Now to excuse someone for royally f*ckin with your emotions and betraying you doesn't sound very appealing.
I really think becoming indifferent to someone is a better option for some and has the same positive effects on the body and mind.
You don't excuse or pardon the persons behaviour but learn to let go of the resentment and pain, when that happens your self worth starts to build back up because the ws and their actions has absolutley no control over you anymore and your back in the driving seat.


----------



## TiggyBlue (Jul 29, 2012)

2ntnuf said:


> Saw this earlier and had to think about it. My issue is this. I think it is harder now, to forgive, since what I am going to have to get through is the false belief that THE ONE slipped away from me. A fantasy is harder to replace than a reality. If I believe the fantasy, how do I get over it?
> 
> Sometimes I think the answer is to go out and have ONS with anyone I can and short, intense relationships. This would show me the reality of life. It would show me where I went wrong regarding how I though I would most likely not be able to be deceived. It would help me learn.
> 
> ...


It was a fantasy with her, It will be a reality with someone else.
The more you move towards reality (not just a intense relationship, casual dating) the less grip the fantasy has over you.
One thing that could help is write everything you thought your marriage and wife was on a peice of paper and on another piece of paper wright down what your marriage and wife actually turned out to be, this can help your brain to compartmentalize your emotions about your wife instead of entwining them.
The less hold her actions have on you, the more self worth you will start to feel.


----------



## LookingForTheSun (Dec 28, 2011)

*It seems that those who choose to forgive a cheater are always trying to chase non-forgivers away by making assumptions such as "you are not working on yourself" Blah blah blah. * I don't think you are not working on yourself at all. I think you are using your anger to get you through a very difficult time - and that is normal and I did that too for awhile. I think what others are noticing (I think) is that you are very angry and can't see any potential for any cheater to stop cheating or change their ways. Your advice is based on your own experiences, as is all of ours. You make good points in pointing out red flags, but discount any green flags by anyone who believes and feels that they are in true R. Yet, you did not have true R or a remorseful spouse - again - he is the idiot, not you. If I were in your shoes, I probably would not forgive either. If I chose to divorce, it would probably be because I saw no true remorse and no hope, and felt no love. In my situation, I was able to forgive because I saw potential, I saw promise, I saw the sun starting to shine again. This has been the hardest thing I have ever done - and now I can do anything. I wish I recognized my strength because of something else, but now that I have it, I'm keeping it and getting stronger every day. 
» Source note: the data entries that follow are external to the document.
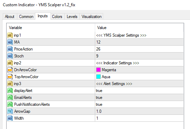Image resolution: width=190 pixels, height=129 pixels.
Task: Switch to the Visualization tab
Action: point(91,17)
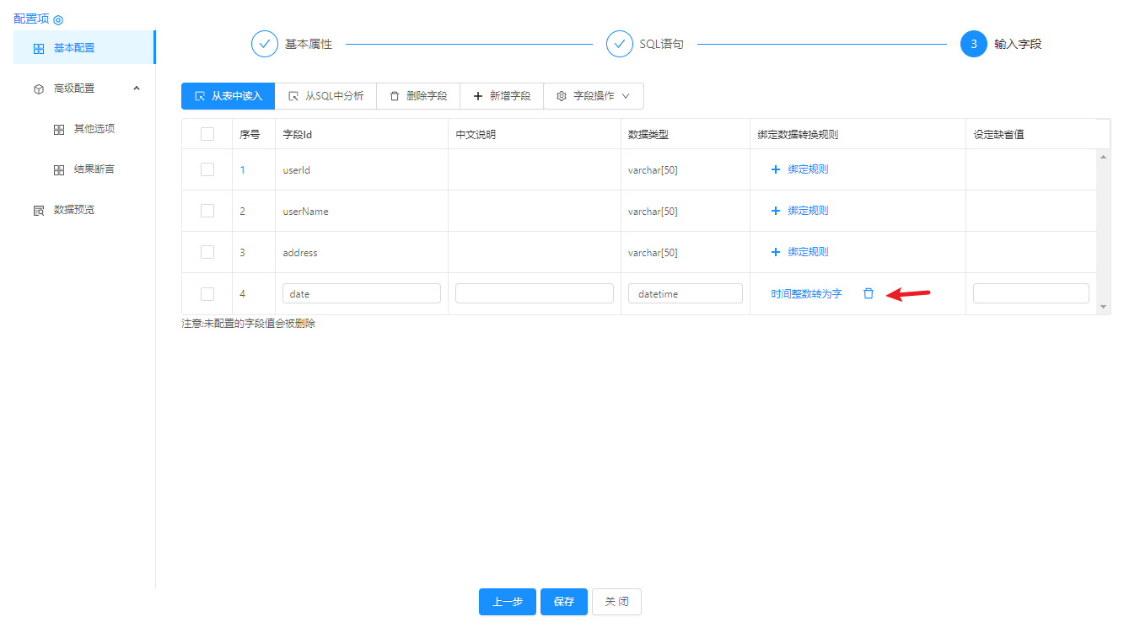Click the 高级配置 cube icon
1124x633 pixels.
pos(39,89)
*Personally, I think a majority of cheaters will reoffend, and that is backed up by statistics gathered from MCs and Lawyers. * Most likely, but not all. 

*But if you chose to forgive, good for you. I have chosen not to, I hope you feel good for me.* If you can't, that is OK too. For those who chose to stay in their marriage, at some point you would need to forgive if you want to be happy again. You said you did forgive, and he betrayed you again. Mine did too. What I learned from that was I was not doing it for the right reasons - I was still a mess and so was he. My R has been very ugly and very hard becuase husband could not get his head out of his butt. He was pretty far gone. Perhaps that is what snapped and allowed him to finally see reality. I am sure that there are cheaters on here who have either posted or just read, that have woken up and said "WTF am I doing - who am I - what have I done"? I think those are the ones who stop and those are the few but successful either in rebuilding their marriages or who move on (maybe by choice of the BS) and have successful relationships/marriages after. Some peopel learn and others don't. You just never know. If you think about it 24X7, it will kill you. The earth could stop spinning at any second or a major earthquake could happen or a sink hole could open up underneath you - some things we have no control over - don't worry about things you have no control over. If you choose to stay with your WS - they will cheat or they will stop. Are they worth another shot or not. All you can do is make a choice, do your part, and if it doesn't work, move on knowing that you did everything you could. Some things you just can't fix and you can't change people - they have to change themselves. That is acceptance. From acceptance, sometimes forgiveness can occur - all depends on the circumstances and all depends on the individual.


----------



## Maricha75 (May 8, 2012)

Sara8 said:


> As for mentioning your affair, IMO it as pertinent in the conversation in which you claimed ED didn't matter. Well maybe not, but something bothered you enough to cheat.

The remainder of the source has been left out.